The lineup for the 18th Time of the Writer Festival has been announced, including the who’s who of South African literature.

Presented by the Centre for Creative Arts (University of KwaZulu-Natal) and made possible by support from the Department of Arts and Culture, the City of Durban, the French Institute (IFAS) and the Goethe Institute, the 18th edition of the festival will take place in Durban between 16 and 21 March.

 
The lineup for the 2015 Time of the Writer:

NoViolet Bulawayo, Zimbabwe

Carol Campbell, South Africa

Imraan Coovadia, South Africa

ZP Dala, South Africa

Ousmane Diarra, Mali

Dilman Dila, Uganda

Jacob Dlamini, South Africa

Ekow Duker, South Africa

Craig Higginson, South Africa

Mandla Langa, South Africa

Thando Mgqolozana, South Africa

Kirsten Miller, South Africa

MJ Mngadi, South Africa

Nthikeng Mohlele, South Africa

Given Mukwevho, South Africa

Futhi Ntshingila, South Africa

Sue Nyathi, Zimbabwe

Charlotte Otter, South Africa

Margaret Von Klemperer, South Africa

Mzilikazi wa Afrika, South Africa

The theme for this year’s festival, Writing For Our Lives, calls attention to the urgent continuing struggle of all writers in speaking truth and bearing witness to the times through their words. Globally writers are combatting censorship when the truth is too hard to swallow, challenging the reader’s perspective and sparking a passion for literature in our youth.
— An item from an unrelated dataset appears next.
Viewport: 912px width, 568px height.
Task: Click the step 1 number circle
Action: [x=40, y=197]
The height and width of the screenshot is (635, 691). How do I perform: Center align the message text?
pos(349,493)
During this activity-rich week, audiences can expect to engage with a multitude of award-winning writers, from a wide range of political and social contexts, on the creative and technical processes and perspectives which shape their writing.
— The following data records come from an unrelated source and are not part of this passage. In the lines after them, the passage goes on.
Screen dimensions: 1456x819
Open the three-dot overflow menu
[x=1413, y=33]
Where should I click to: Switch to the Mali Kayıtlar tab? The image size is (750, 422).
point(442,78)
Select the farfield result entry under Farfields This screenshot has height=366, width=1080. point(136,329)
Evening readings and discussions will take place at the Elizabeth Sneddon Theatre (Howard College Campus) while wide reaching free day programmes are spread across Durban and the surrounding areas as part of the festival’s ongoing efforts to promote and nurture a culture of creative expression through reading and writing. This includes school visits, a publishing forum and a range of seminars and workshops.

Ticket information

Ticket cost R25 for the evening sessions and R10 for students on presentation of a student card. Workshops, seminars and book launches are free of charge. Book through Computicket Tel: 0861 915 8000 or 011 340 8000 or online at online.computicket.com or at the Elizabeth Sneddon Theatre from 6 PM.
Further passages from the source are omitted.